Saturday, September 16, 2006

Flashback: November 1994 
I wrote the following essay back in 1994. It first ran in November, 1994, in the Honolulu Advertiser. It was my first published clip as a writer.

An army cannot be run according to rules of etiquette

-- Ts'ao Ts'ao, 155-220 A.D.

During the height of the U.S.-British invasion of Sicily in 1943, Lt. Gen. George S. Patton toured an American Field hospital to personally award Purple Hearts to American wounded soldiers and express his gratitude for their great sacrifice in the cause of freedom.

He came upon a soldier in a hospital bed with no visible wounds. He asked the soldier what was wrong and the soldier replied, "I just can't take it any more."

The general removed his gloves from his belt, slapped the soldier across the face and had him returned to duty.

There was an uproar in the press and in Washington. Pols and pundits clamored to have Patton relieved of his command for the crime of insensitivity. The path of least resistance for his superiors was to simply relieve him, stick him behind a desk, or retire him early and replace him with a lesser man.

America should be thankful they didn't. Patton apologized to every soldier under his command. But he went on to save thousands of American and British lives by slamming his legendary Third Army across France and into Germany faster than anyone had ever imagined was possible.

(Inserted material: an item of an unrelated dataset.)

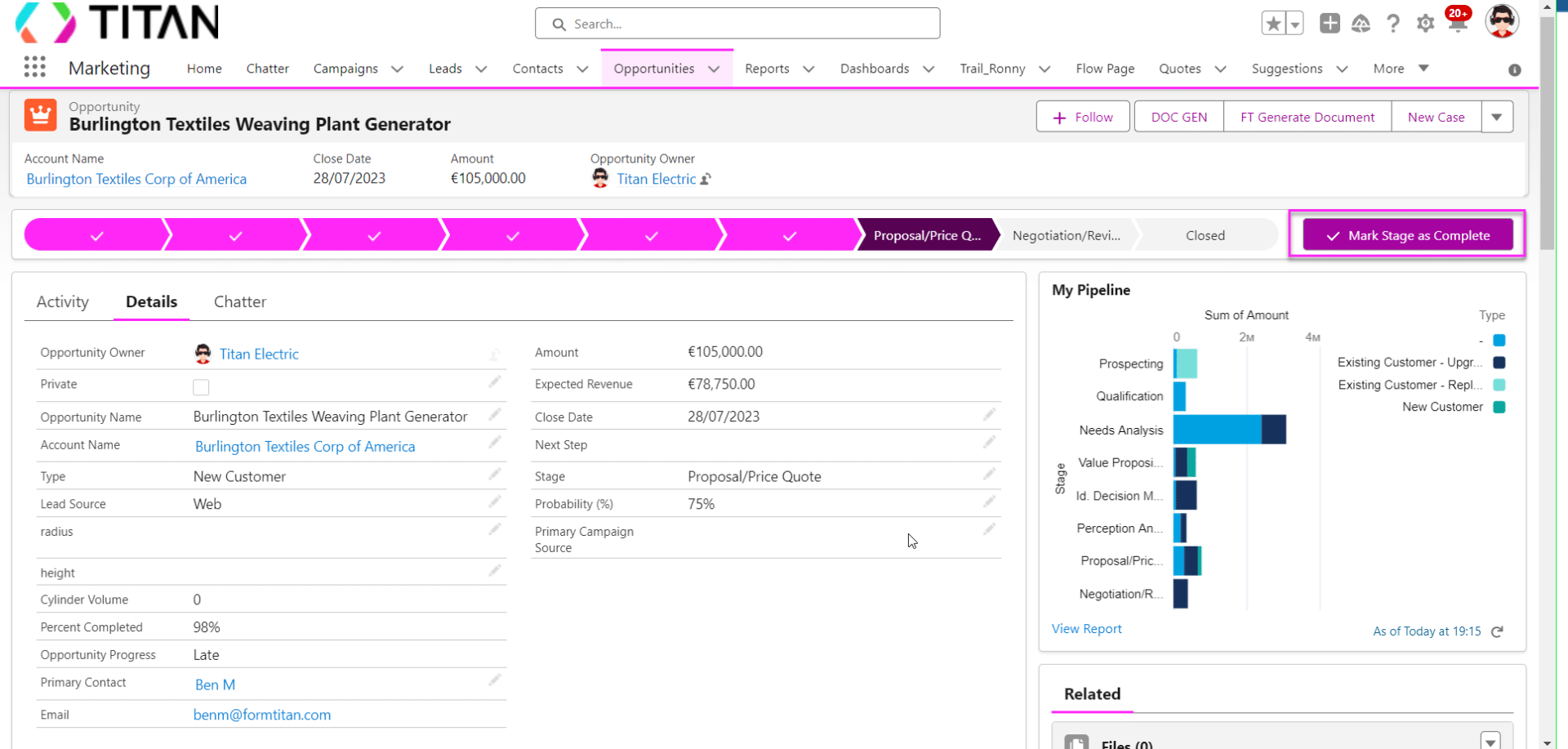Switch to the Activity tab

Patton wasn't much on tact, but he understood that winning wars meant hurting people and breaking things. By driving his men to the limit, the men of Patton's Third Army killed, wounded or took prisoner nearly 1.5 million German troops, at a cost in Americans killed, wounded or missing of less than one-tenth of that number.

* * *

The forced resignation of Adm. Richard Macke, the highest ranking officer in the Pacific region, over an admittedly stupid but off-hand gaffe over the Okinawan rape trial, demonstrates conclusively that the U.S. Armed Services have now reached a point where the guidon of command is awarded not to the best fighters in the officer corps, but to the politest conversationalists.

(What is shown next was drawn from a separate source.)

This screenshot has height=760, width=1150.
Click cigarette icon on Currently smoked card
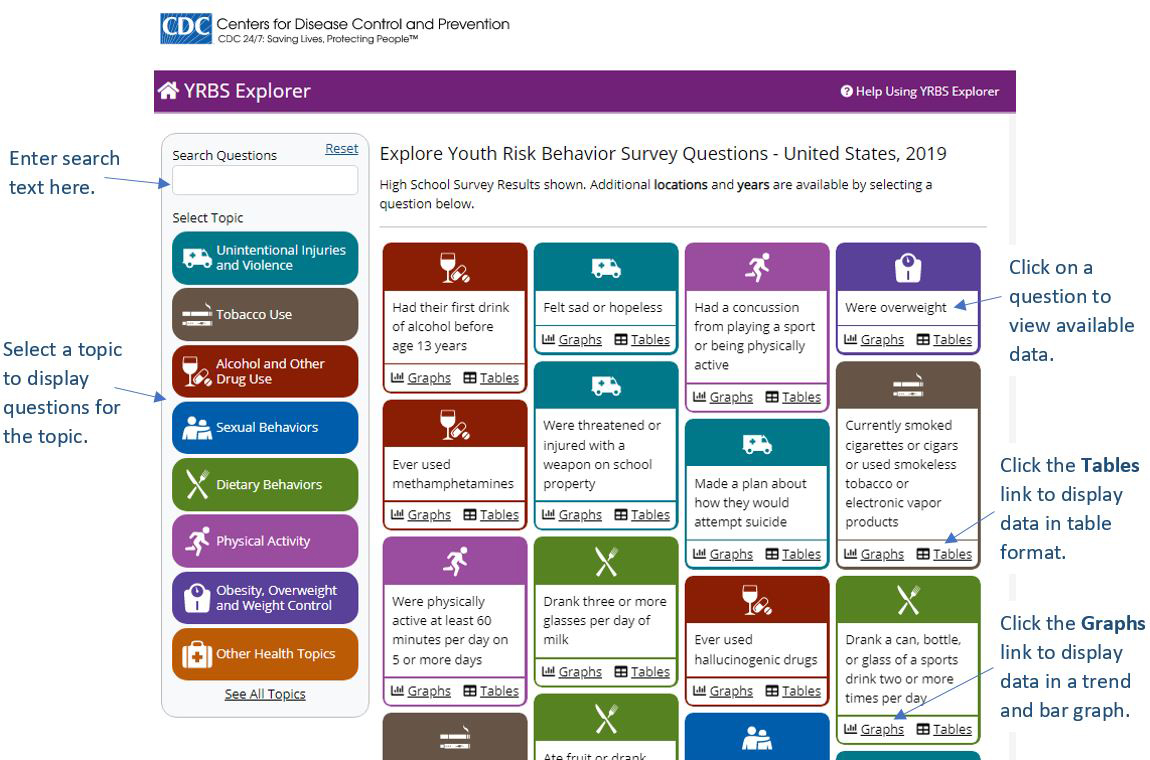907,387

The slightest trace of boot polish in an officer's mouth can now negate 30 years of accomplishments in readiness, administration, supply, maintenance and even in the crucible of battle itself.

Confirmation hearings for senior military posts rarely center these days on readiness reports, but seem all to often to degenerat to investigations of peripheral issues that have nothing to do with fighting and winning wars.

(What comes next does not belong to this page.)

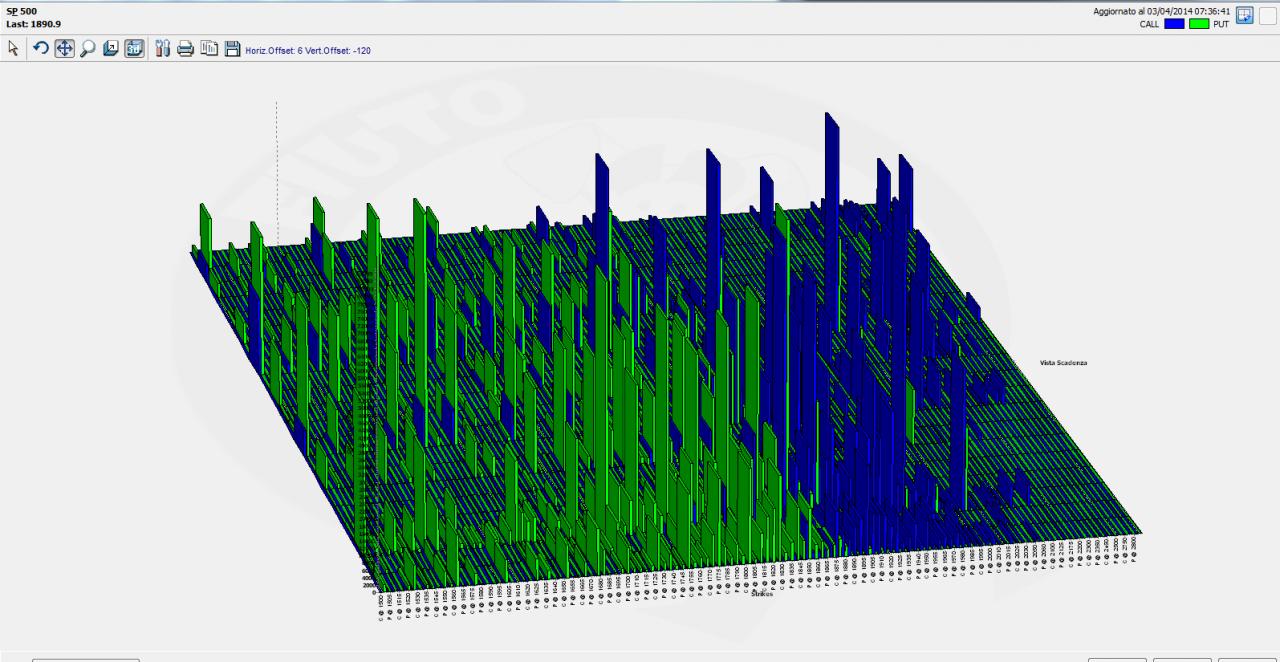Open chart settings with the tools icon
This screenshot has height=662, width=1280.
pos(163,48)
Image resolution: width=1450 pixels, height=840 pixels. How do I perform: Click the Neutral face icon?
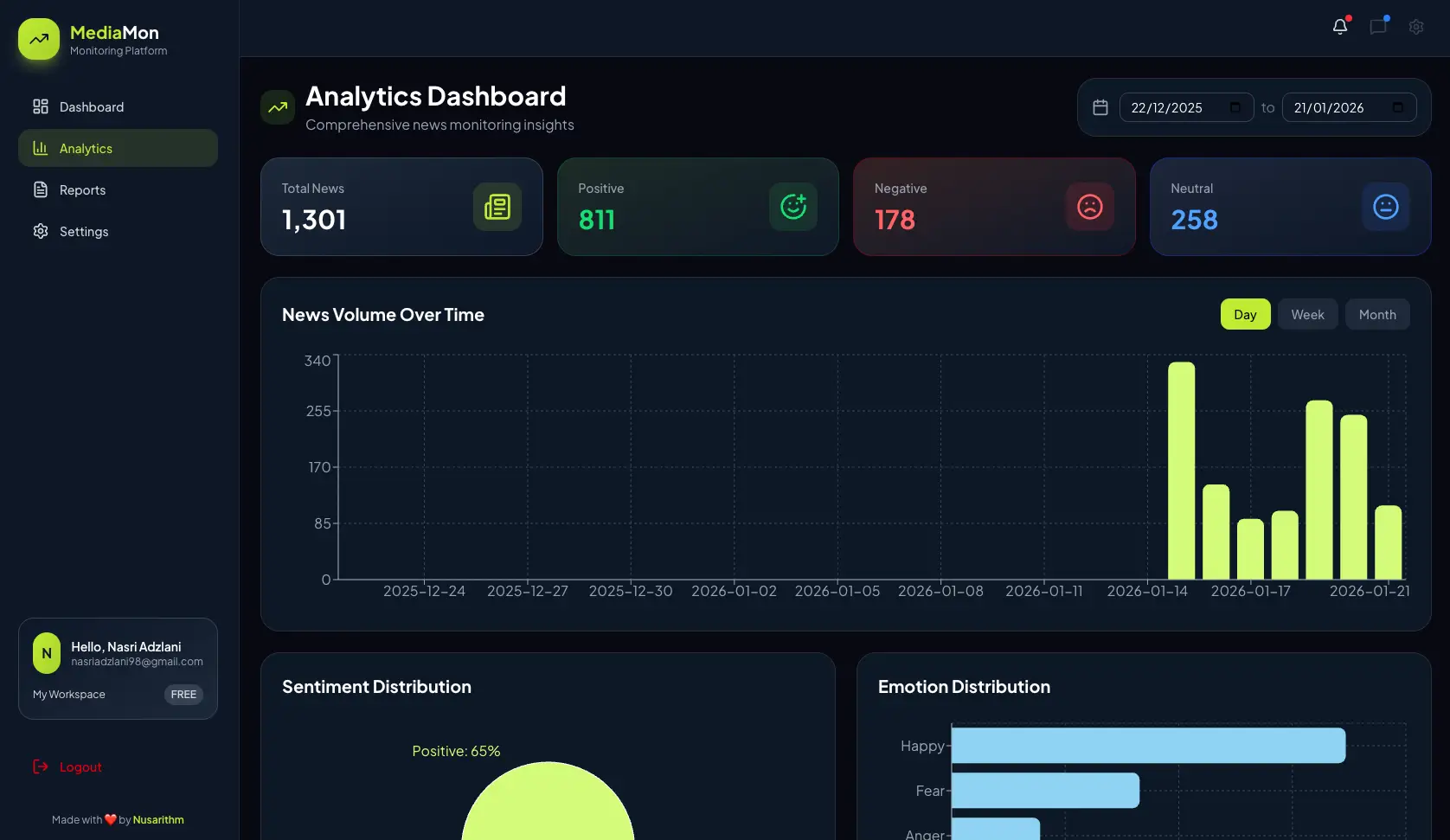[x=1385, y=207]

Adm. Frank Kelso was brought down over the drunken behavior of lieutenants at "Tailhook." Adm. Charles Larsen was raked over the coals for an off-color joke at at a staff meeting. The entire Navy will cease operations this month over the conduct of one drunken petty officer on an airplane. Gen. Carl Mundy, the former commandant of the Marine Corps, had his heels locked together over his 'insensitive' proposal to increase Marine readiness and cost-effectiveness by barring married recruits.

And last year, Adm. Macke was awarded his last post after Adm. Stanley Arthur was forced to withdraw his name from consideration because he had the moral backbone to refuse to award pilot's wings to a woman who had failed flight school, but appealed on the grounds of sexual harrassment.

By doing so, Arthur may have saved an aircraft and a life, but sacrificed his distinguished career on the altar of political correctness.

Increasingly, it seems that promotions in the senior ranks are awarded as if there were some other mission in mind - one having more to do with pleasing the core constituencies of politicians and catering to the equal-opportunity bean counters.

Good combat leaders can seem callous and insensitive and develop a black sense of humor. In the long run, though, we remember officers for their success on the battlefield, not for their sensitivity or tact. We pay them to win, not to charm.

We are losing som of our best officers to the "sensitivity" feeding frenzy, and many more fighters in the less senior ranks are reading the writing on the wall and getting out.

We need to promote the Col. Pattons and Cmdr. Halseys of today. Not sack them.

Or mark my words: We will pay the price in blood.